U.S. Supreme Court Justice Thomas spurs legalization chatter with questions of legality of current American cannabis laws

U.S. Supreme Court Justice Clarence Thomas made waves throughout the industry earlier this week after stating in a decision not to hear a tax-related appeal by a Colorado medical marijuana dispensary that the country's cannabis laws no longer make sense. "A prohibition on interstate use or cultivation of marijuana may no longer be necessary or proper to support the federal government's piecemeal approach," he wrote in the ruling, according to NBC News. He added that the court’s ruling in 2005 upholding federal laws making cannabis possession illegal may now be out of date. Raymond James Analyst Rahul Sarugaser highlighted the disclosure in a note to clients, particularly emphasizing how Thomas views the current federal laws governing cannabis as “the government [being now] content to allow states to act 'as laboratories.’” 

Apple to allow cannabis companies to offer mobile labs in legal markets 

Apple has now allowed cannabis businesses to offer mobile apps on its App Store, reversing a decision made to accommodate companies that operate in markets where marijuana is deemed legal. The move, first reported by TechCrunch earlier this month, means that cannabis-related apps must be restricted to areas where cannabis is legal and that the program must be "submitted by a legal entity that provides the services, and not by an individual developer." The decision will likely allow companies like Pax to offer mobile apps for users looking to connect their vape devices to an app, as well as cannabis delivery services, Marijuana Moment reports


Quarterly Results Wrap: WeedMD, High Tide

Here's a summary of some of the cannabis industry companies that reported quarterly results this week: 

  • WeedMD: First quarter revenue down 15.5 per cent to $10.3 million, $432,100 in an adjusted EBITDA loss, compared to a $2.5 million loss a year earlier.  (Release)  
  • High Tide: Second quarter revenue up 99 per cent to $40.9 million, $4.7 million in adjusted EBITDA, compared to a $1.8 million gain a year earlier.  (Release)  
  • SpeakEasy Cannabis Club: Third quarter revenue up 27 per cent from the prior quarter to $925,550, $7.4 million in a net loss, compared to a $233,971 loss a year earlier.  (Release)  
  • 1933 Industries: Third quarter revenue up 32 per cent to $$2.6 million, $1.4 million in adjusted EBITDA, compared to a $3.1 million loss a year earlier.  (Release)  

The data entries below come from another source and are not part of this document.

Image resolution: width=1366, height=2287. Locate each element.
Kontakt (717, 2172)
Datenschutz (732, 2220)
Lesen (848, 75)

ANALYST NOTE OF THE WEEK - Stifel outlook on May sales

Stifel Analyst Andrew Carter takes a look at the latest Headset data for the Canadian cannabis market, which represents about two thirds of the total market. The data underscores that Canada's cannabis industry remains increasingly competitive with more entrants, outperformance from smaller producers and continued price compression. Headset sees sales in four Canadian provinces rising about 91 per cent in May from the same period a year earlier, while revenue should climb by about five per cent from April, Carter said. He added that he estimates Canada should see annual sales climb north of $4 billion this year and that it should reach $6 billion over the next two years. Interestingly, Carter notes that Ontario's retail market is "past the point of saturation in many areas," while the average sales per store in the province is below $2 million, amongst the lowest in the country. Quebec, which has a provincially-owned retail model, is at the top, with its retail stores generating more than $10 million in revenue annually. 



$5.47 per gram
-- This week's price is  down 1.5 per cent from the prior week, according to the Cannabis Benchmark’s Canada Cannabis Spot Index. This equates to US$2,008 per pound at current exchange rates.



"I am human"
-- U.S. sprinter Sha’Carri Richardson’s tweet in response to being suspended for one month from the Olympic team after testing positive for THC. Richardson said in an interview with the Today Show that she consumed cannabis to help cope with the death of her biological mother. Richardson will be able to compete in the 100-metre relay race, but is not eligible for the 100-metre race in Tokyo later this month.